El señor Almagro se equivoca; no hay rastro de imbecilidad en las cosas que dice Rodríguez Zapatero
sobre Venezuela; sí, en cambio, de enajenación ideológica, una distorsión radical de unos hechos
por otros, que convierten a los demagogos semianalfabetos que provocaron el empobrecimiento y
la ruina más catastrófica de un país en toda la historia de América Latina, en meras víctimas del
“imperialismo norteamericano”. Éste sería el causante de que el país potencialmente más rico de
América Latina, y acaso del mundo, sea en nuestros días una sociedad miserable y paupérrima, sin
comida, sin medicinas, sin divisas, salvo para la muy pequeña minoría de ladrones desaforados que,
mientras la inmensa mayoría se empobrecía, se llenaba de riquezas y las sacaban al extranjero.
(Aconsejo a mis lectores a este respecto la muy seria investigación publicada en El País, de España,
el 10 de septiembre de 2018, con el título de El opulento desembarco en España de los millonarios
venezolanos).
El señor Rodríguez Zapatero desempeñó ya un triste papel, como persona supuestamente neutral,
en el diálogo entre el gobierno de Maduro y la oposición, que tuvo lugar en la República Dominicana,
y en el que trató de que las fuerzas políticas opositoras participaran en unas elecciones para
legitimarlas, pese a que, como era obvio para todo el mundo, estaban amañadas de antemano por
un gobierno que tiene ahora, por lo menos, a tres cuartas partes del país en contra suya. ¿Por qué
han huido de Venezuela si no esos dos millones y medio de venezolanos, según cifras de la ONU? La
insensibilidad y la ceguera que produce el fanatismo político impiden al exgobernante español
conmoverse con esas miles de madres que, caminando cientos de kilómetros, van a parir a
Colombia, Brasil y el Perú, porque en los hospitales venezolanos ya no hay ni siquiera agua -no se
diga medicinas- para atenderlas. ¿Por qué tiene Venezuela la más alta inflación del mundo? ¿Por
qué es el país que también ha batido todos los récords de criminalidad? El mismo día que el
expresidente Zapatero presentaba a Venezuela como una pobre víctima del imperialismo
norteamericano, otro organismo de las Naciones Unidas acusaba al Gobierno venezolano de
practicar la tortura sistemática a los prisioneros políticos y llevar a cabo cientos de ejecuciones
extrajudiciales. ¿Es igualmente todo eso obra de la villanía de los Estados Unidos?

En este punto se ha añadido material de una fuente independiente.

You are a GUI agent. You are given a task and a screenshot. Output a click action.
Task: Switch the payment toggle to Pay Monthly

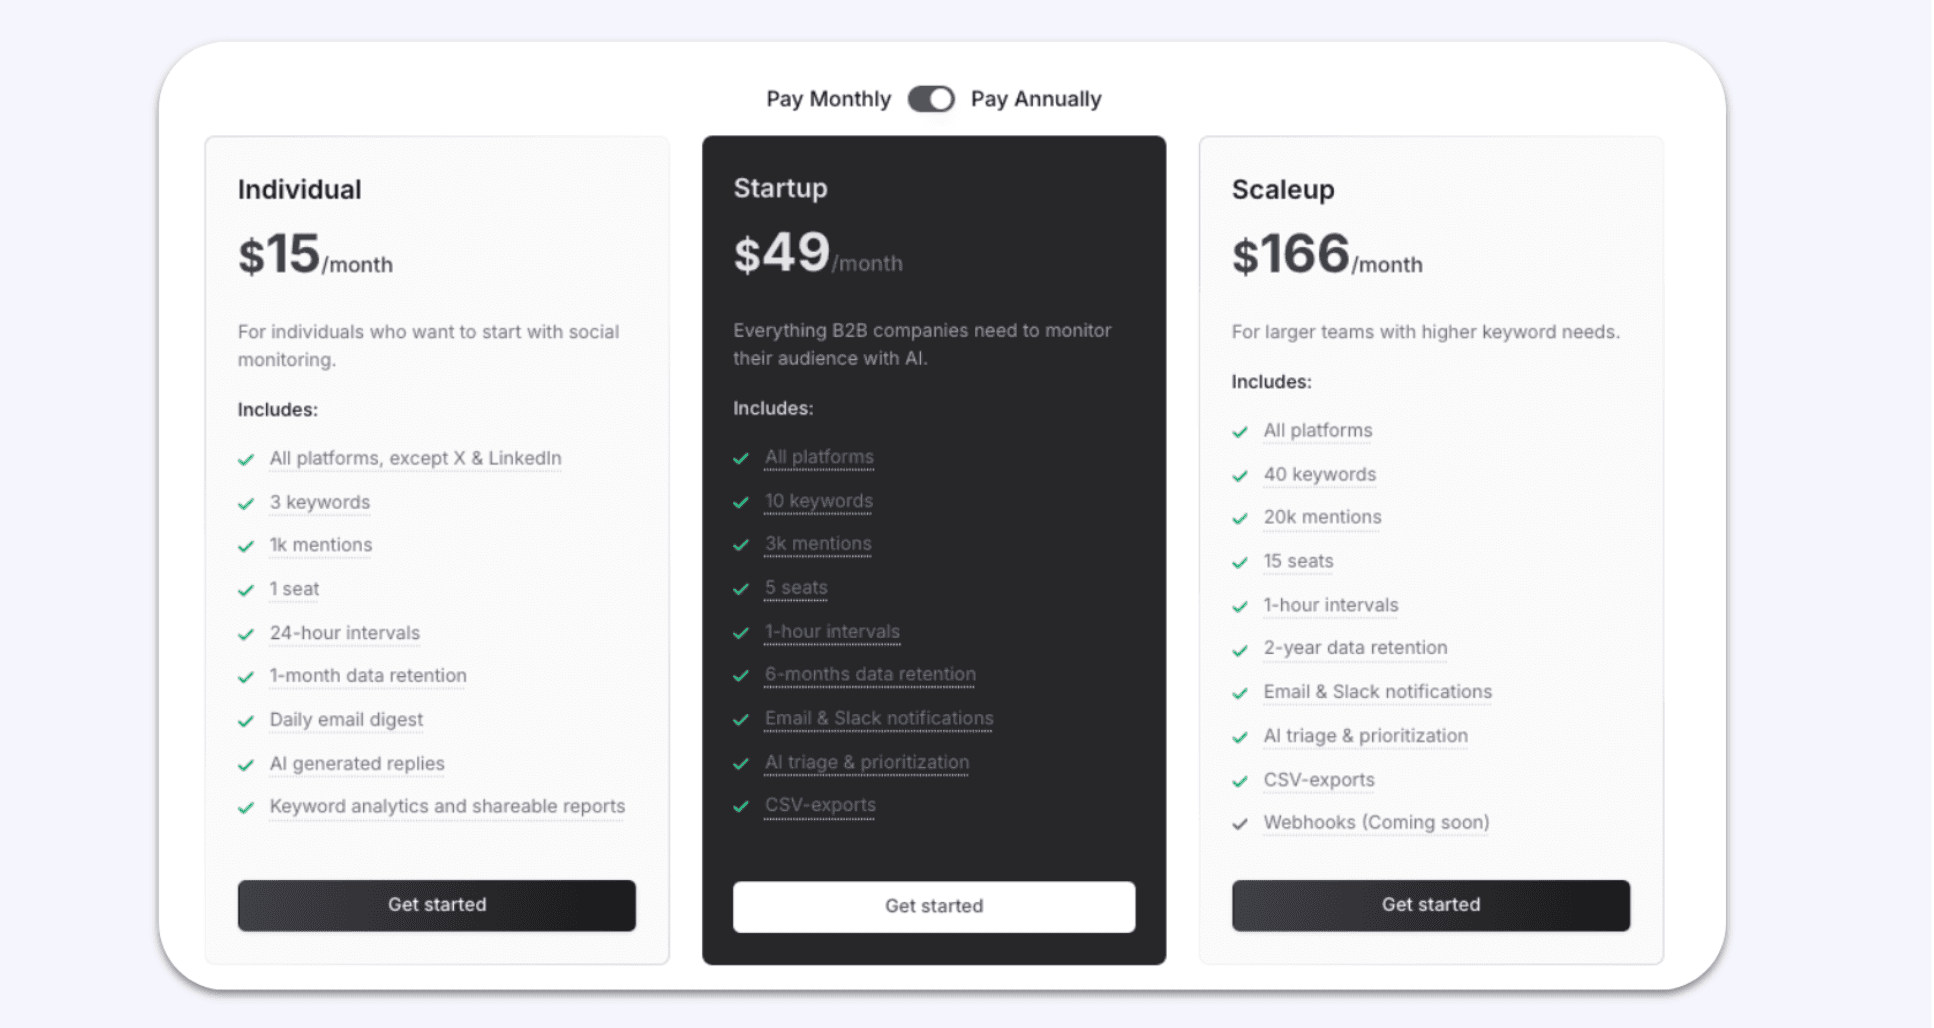[931, 99]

En España José Luis Rodríguez Zapatero era socialista y aunque su gobierno no fue nada exitoso –su
empeño en negar la crisis durante un año impidió que se tomaran los correctivos necesarios y sólo
se adoptaran de manera tardía y con un costo social mayor–, respetó las libertades públicas y las
instituciones democráticas. ¿Cómo es que, en América Latina, defiende a un régimen comunista que
es ya una segunda Cuba? Porque, al igual que sus muy remotos ancestros, anda buscando allá, en
tierras americanas, el Dorado o las Siete Ciudades de Cíbola, desvaríos que la Europa de nuestros
días, de países democráticos empeñados en la ambiciosa política de la integración, ya no permite.
Ellos son igualmente anacrónicos en la América Latina contemporánea. En ella han desaparecido los
regímenes militares que hicieron tanto daño y causaron tantas injusticias y sufrimientos. Y han
desaparecido también las románticas guerrillas que, en vez de traer la justicia, sirvieron para
justificar a los regímenes castrenses e impidieron a las frágiles democracias asentarse y progresar.
Hoy en día hay democracias (imperfectas, por supuesto) en casi todo el continente y las anomalías
son, precisamente, Cuba, Venezuela y Nicaragua, con sus gobiernos totalitarios, que han pulverizado
todas las libertades y contra los que la resistencia significa arriesgarse a la tortura y la muerte. Las
fantasías ideológicas son en nuestros días tan írritas y mentirosas en América Latina como en la
Europa donde nacieron y desaparecieron hace ya mucho tiempo.